La compétence sociale peut se définir ainsi : « C’est être capable d’établir des relations de réciprocité positive avec ses partenaires (donner et recevoir avec équité, développer des coopérations conditionnelles) dans sept disciplines implicites de la vie quotidienne : santé, vie familiale et affective, formation, emploi, budget, logement, loisirs, tout en mettant en oeuvre des facteurs de succès comme motivation, anticipation, image de soi positive, sens des responsabilités, maîtrise de l’espace, et utilisation des acquis « .
Trois grands groupes peuvent diviser ces compétences : Le premier est en rapport avec la relation à soi-même : confiance en soi, estime de soi, confiance en ses propres capacités, réflexion sur soi et auto-évaluation. Travis le confirme : « On reprend confiance en soi », en venant travailler.

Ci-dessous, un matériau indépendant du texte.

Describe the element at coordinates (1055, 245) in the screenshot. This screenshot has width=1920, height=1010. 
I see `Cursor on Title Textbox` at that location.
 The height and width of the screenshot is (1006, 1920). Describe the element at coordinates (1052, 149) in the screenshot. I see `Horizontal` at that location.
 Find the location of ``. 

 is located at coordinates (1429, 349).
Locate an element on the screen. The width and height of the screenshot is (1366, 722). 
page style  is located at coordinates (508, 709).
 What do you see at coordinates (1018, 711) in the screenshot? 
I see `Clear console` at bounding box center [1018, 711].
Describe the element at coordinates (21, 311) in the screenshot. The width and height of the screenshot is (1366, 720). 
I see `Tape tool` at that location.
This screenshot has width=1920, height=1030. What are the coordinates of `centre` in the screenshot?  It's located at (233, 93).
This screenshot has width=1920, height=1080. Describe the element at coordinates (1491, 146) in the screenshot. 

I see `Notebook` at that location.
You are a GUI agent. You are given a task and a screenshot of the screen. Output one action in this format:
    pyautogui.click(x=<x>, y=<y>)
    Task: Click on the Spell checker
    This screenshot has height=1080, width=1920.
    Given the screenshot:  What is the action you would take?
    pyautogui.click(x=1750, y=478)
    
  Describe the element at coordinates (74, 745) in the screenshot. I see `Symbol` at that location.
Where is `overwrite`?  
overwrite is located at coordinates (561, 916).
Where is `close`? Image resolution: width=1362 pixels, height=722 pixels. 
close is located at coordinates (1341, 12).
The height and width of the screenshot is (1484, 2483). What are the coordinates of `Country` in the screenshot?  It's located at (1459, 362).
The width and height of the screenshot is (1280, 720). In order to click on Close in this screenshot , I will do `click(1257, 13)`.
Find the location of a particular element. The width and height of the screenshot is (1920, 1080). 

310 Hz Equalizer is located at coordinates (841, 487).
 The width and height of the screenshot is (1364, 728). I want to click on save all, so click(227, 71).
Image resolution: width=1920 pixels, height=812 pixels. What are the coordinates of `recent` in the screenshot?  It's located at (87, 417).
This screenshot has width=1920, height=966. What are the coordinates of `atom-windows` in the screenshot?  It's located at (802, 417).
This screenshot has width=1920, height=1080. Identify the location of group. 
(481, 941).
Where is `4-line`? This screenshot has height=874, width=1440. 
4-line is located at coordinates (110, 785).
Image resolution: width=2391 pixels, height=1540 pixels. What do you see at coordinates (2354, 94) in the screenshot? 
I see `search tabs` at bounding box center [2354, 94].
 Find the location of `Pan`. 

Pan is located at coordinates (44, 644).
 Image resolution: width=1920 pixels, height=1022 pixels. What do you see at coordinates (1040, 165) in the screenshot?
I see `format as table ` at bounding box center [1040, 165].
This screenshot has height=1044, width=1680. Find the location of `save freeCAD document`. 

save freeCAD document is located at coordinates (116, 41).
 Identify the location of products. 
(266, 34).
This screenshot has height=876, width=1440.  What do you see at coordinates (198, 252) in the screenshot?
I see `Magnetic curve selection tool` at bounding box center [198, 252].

Le second groupe de compétences se développe dans la relation aux autres : empathie, esprit critique, respect, autodiscipline, capacité de s’exprimer. Il est en rapport avec les travaux en groupes où le MSP laisse parler les TR entre eux. Tristan l’explique très bien : « Si j’arrive à discuter ici, avec une personne, même un nouveau que je ne connaissais pas, je peux très bien le refaire dehors avec une personne que je ne connais pas non plus. »
Le troisième groupe de compétences sociales s’exprime dans la relation à une équipe : capacité à coopérer, aptitude à entrer en conflit et capacité de communication. A propos de travaux organisés par le MSP demandant aux TR de coopérer pour mener à bien la tâche, Iphigénie relève très enthousiaste: « C’est excellent! » et « Ca crée de la vie ». Elle affirme également que c’est au MSP de favoriser les conditions propices à l’entraide ; les TR risquent autrement de reproduire des comportements connus ; le MSP se doit donc de les encadrer, de les rassurer, de les entraîner et de les reconditionner ; seuls, les TR ne l’effectuent pas. Prudence ajoute que les TR ne viennent pas seulement en atelier pour le travail, mais également pour rencontrer du monde. Ainsi, les TR trouvent un cadre à l’atelier permettant les échanges entre eux.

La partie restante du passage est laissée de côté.